You may have heard of "thinking models" like OpenAI's O-series models, Google's recent Gemini 2.5 Pro, or DeepSeek-R1. These models are all believed to have been trained using essentially the same, simple formulation of reinforcement learning. The state space $S$ (TODO double check this is what Armando uses above) is the set of all strings of tokens of finite length; formally, if $\mathcal{V}$ is the vocabulary of the model, then $S = \mathcal{V}^*$. The action space $\mathcal{A}$ is simply the set of all tokens in the vocabulary $\mathcal{V}$. The transition function $T$ is defined as $T(s, a, s') = 1$ if $s'$ is the result of appending token $a$ to string $s$, and zero otherwise; more legibly, the transition function deterministically appends the chosen token (action) to the current string (the state). The models only differ substantially in how they define the reward function $R$, and indeed different tasks call for different reward functions. In many NLP tasks, the reward function has to somehow mimic human preferences, which is not an easy feat to accomplish. Fortunately, as far as sythesis is concerned, the reward function can in many cases be objectively defined as the correctness (as measured against some unit tests, or a set of pre- and post-conditions) of the program.

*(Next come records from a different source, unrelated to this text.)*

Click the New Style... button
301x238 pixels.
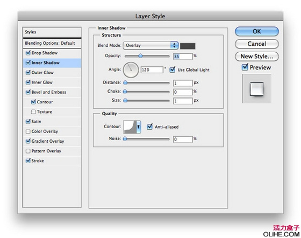tap(257, 57)
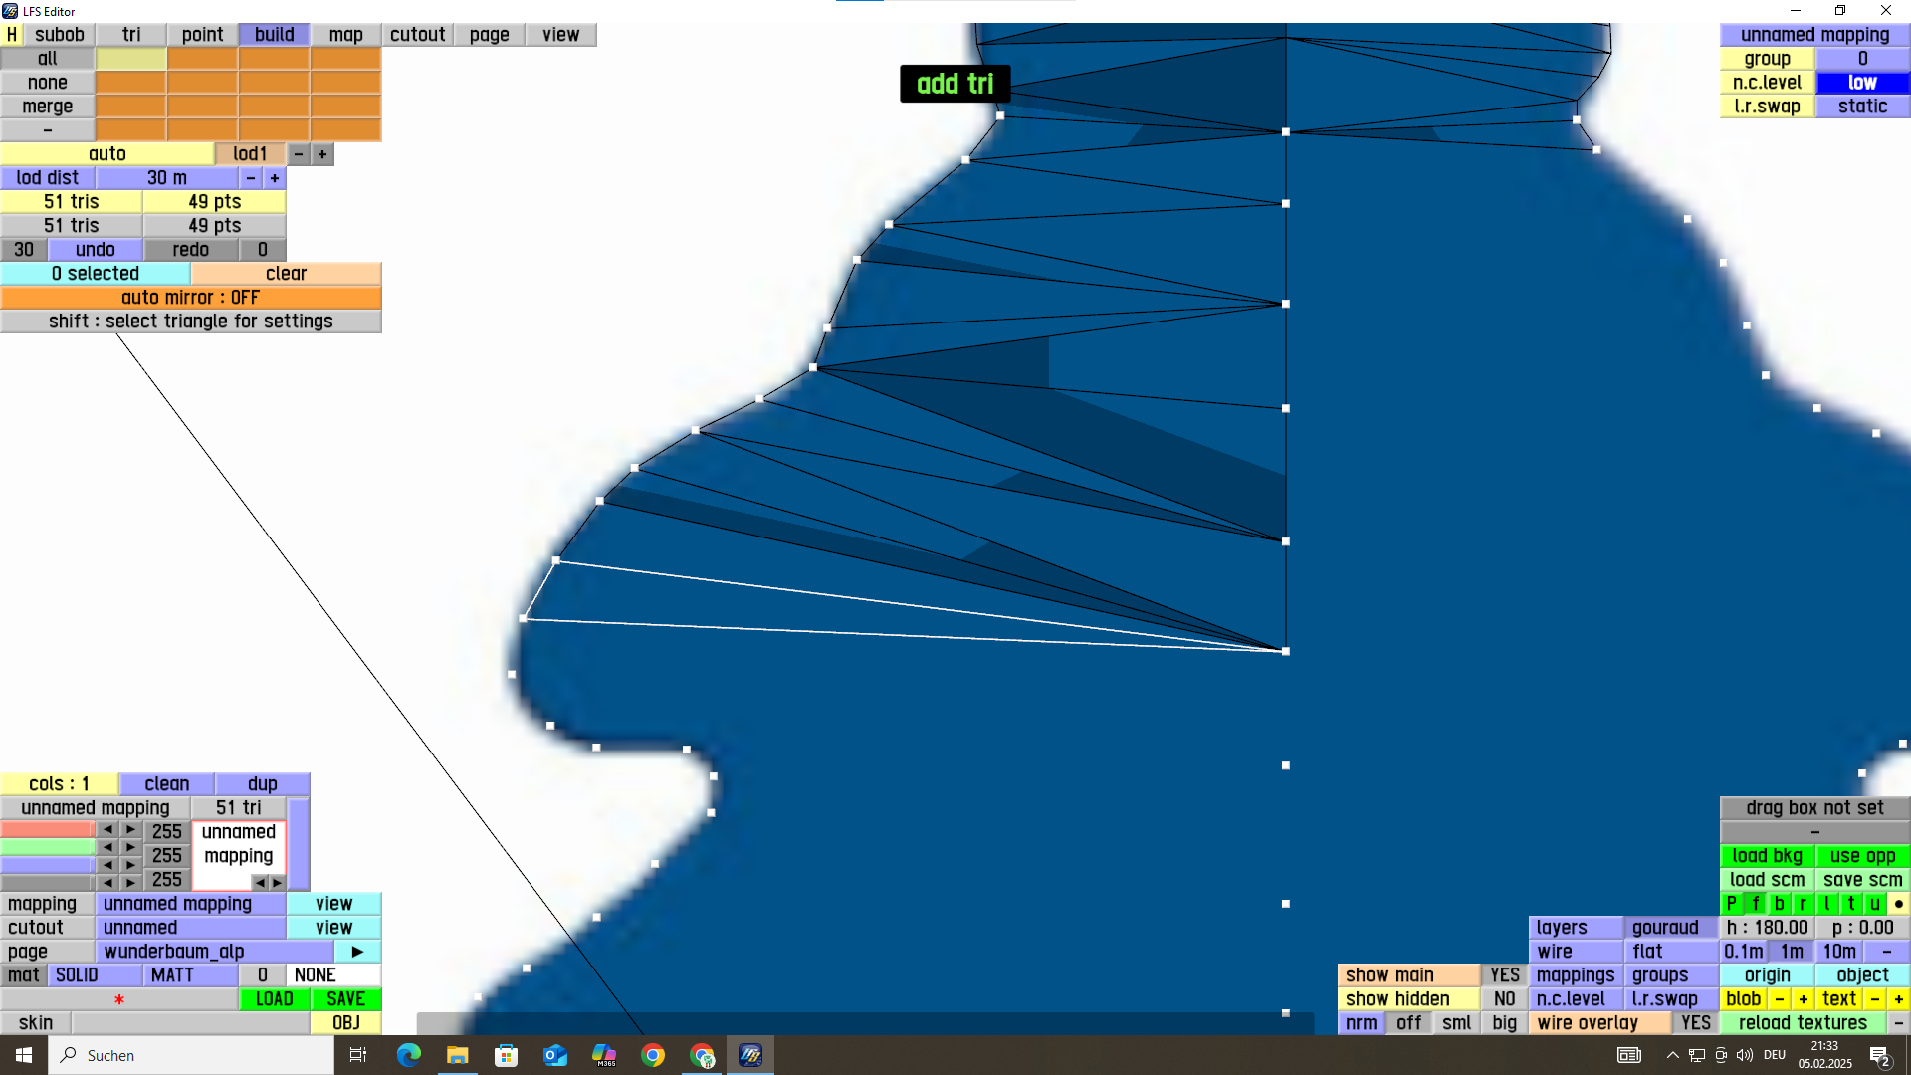Click the auto mirror OFF bar
The width and height of the screenshot is (1911, 1075).
point(190,298)
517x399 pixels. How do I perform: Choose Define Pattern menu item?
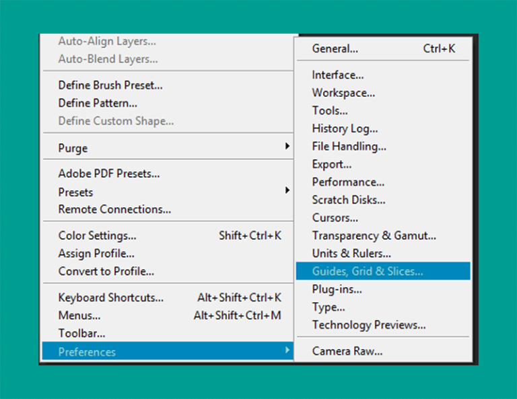click(x=168, y=103)
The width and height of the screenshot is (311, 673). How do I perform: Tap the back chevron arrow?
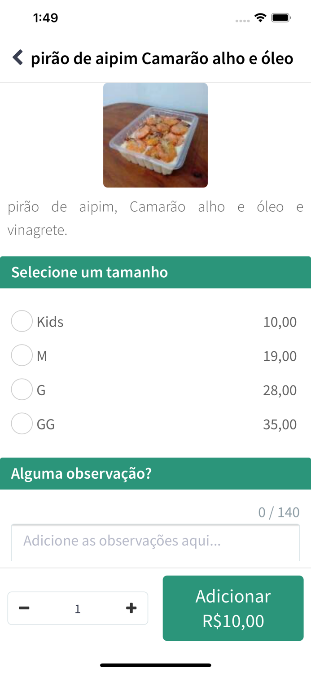click(x=18, y=58)
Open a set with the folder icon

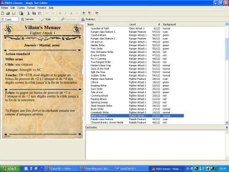tap(8, 13)
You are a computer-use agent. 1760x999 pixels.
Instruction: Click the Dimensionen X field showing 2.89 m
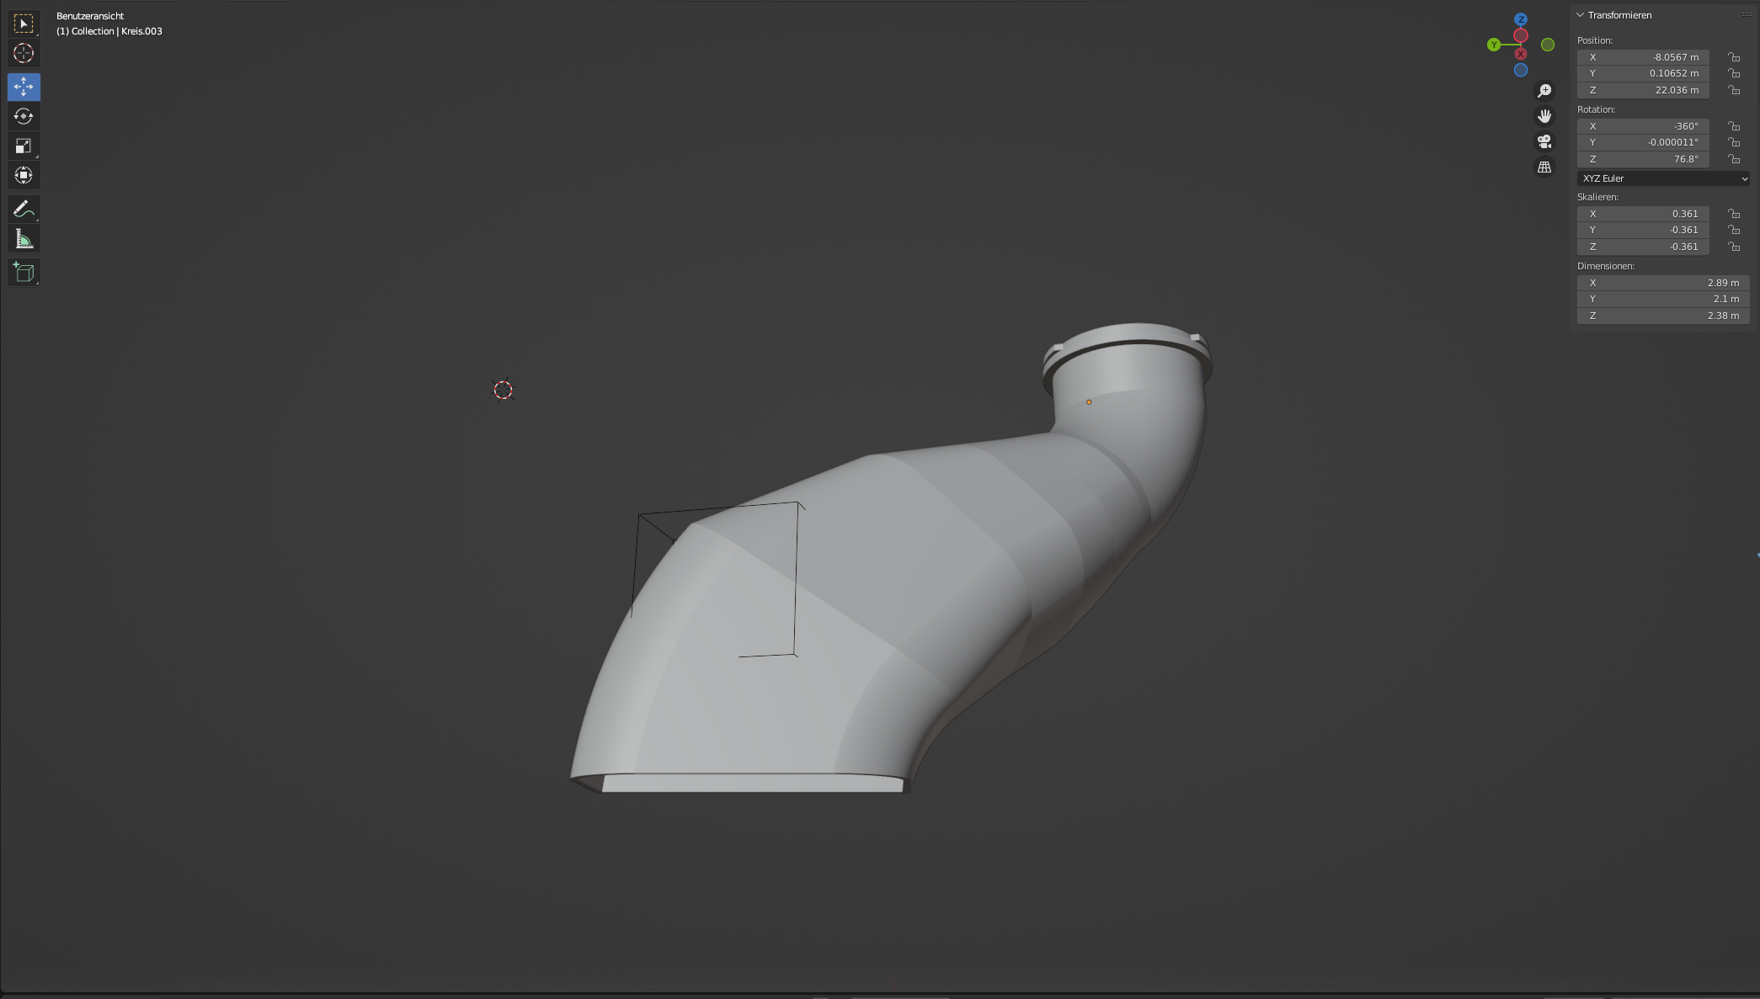pos(1662,283)
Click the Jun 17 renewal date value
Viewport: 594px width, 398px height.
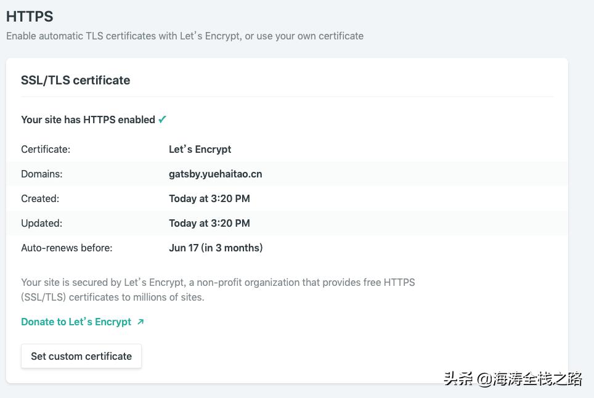pyautogui.click(x=216, y=248)
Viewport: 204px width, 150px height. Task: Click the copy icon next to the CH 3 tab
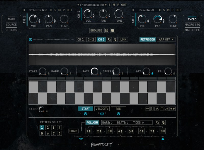click(x=109, y=39)
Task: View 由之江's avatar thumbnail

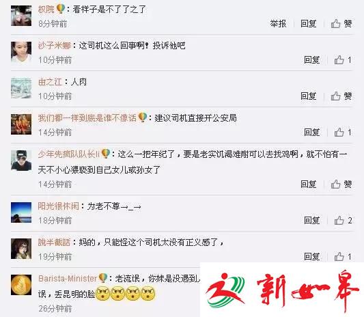Action: 21,88
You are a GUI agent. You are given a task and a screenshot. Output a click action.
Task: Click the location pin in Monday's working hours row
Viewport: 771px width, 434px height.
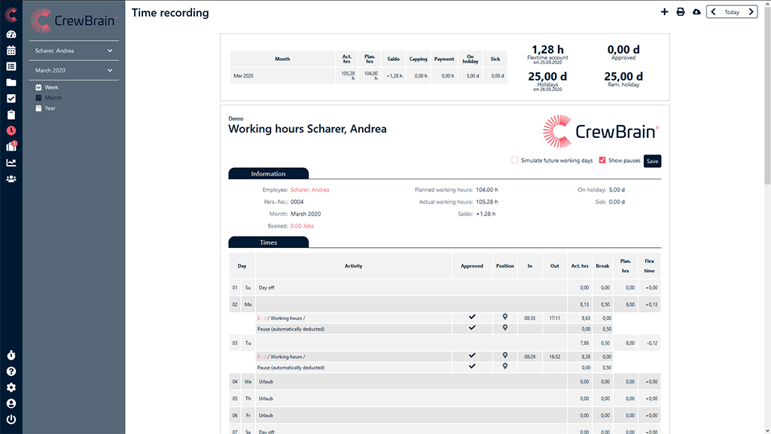point(505,318)
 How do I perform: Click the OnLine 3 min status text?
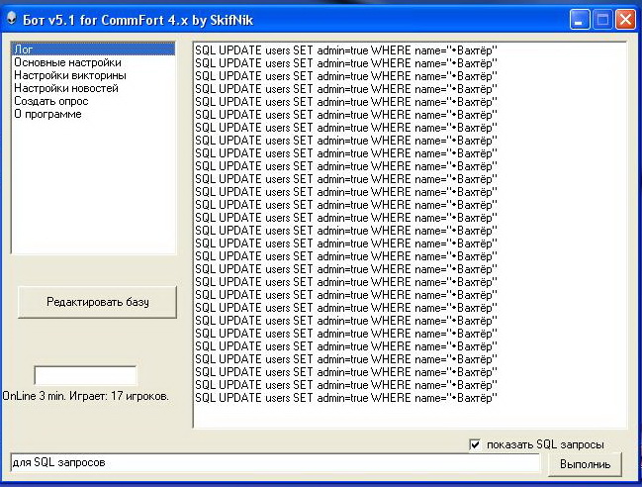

It is tempting to look at the above formulation and say that it is obvious; perhaps you too found yourself surprised that this has only become a popular paradigm in the last year or so. However, it is important to impress on yourself how remarkable it is that this simple formulation can be used to fit models with hundreds of billions of parameters, acting in state spaces so large that they are impossible to enumerate, using reward functions that are so sparse they may only have a non-zero value for a single state. Meta's Llama-3 has a vocabulary size of $128,000$ tokens; even limiting the state space to strings of length 100, we have a state space of size $128,000^{100} \approx 10^{500}$, which is about five orders of magnitude larger than the number of atoms in the observable universe. How many of these $128,000^{100}$ strings are actually valid programs? How many of those programs implement the exact specification you requested?

Getting this to work is a remarkable feat of engineering and a testament to the power of scale, but more so than anything else, it requires starting with a model that is already very, very capable of understanding language and programs.

Interested readers are encouraged to read rlhf2024 and murphy2025reinforcementlearningoverview for more details on this quickly evolving field.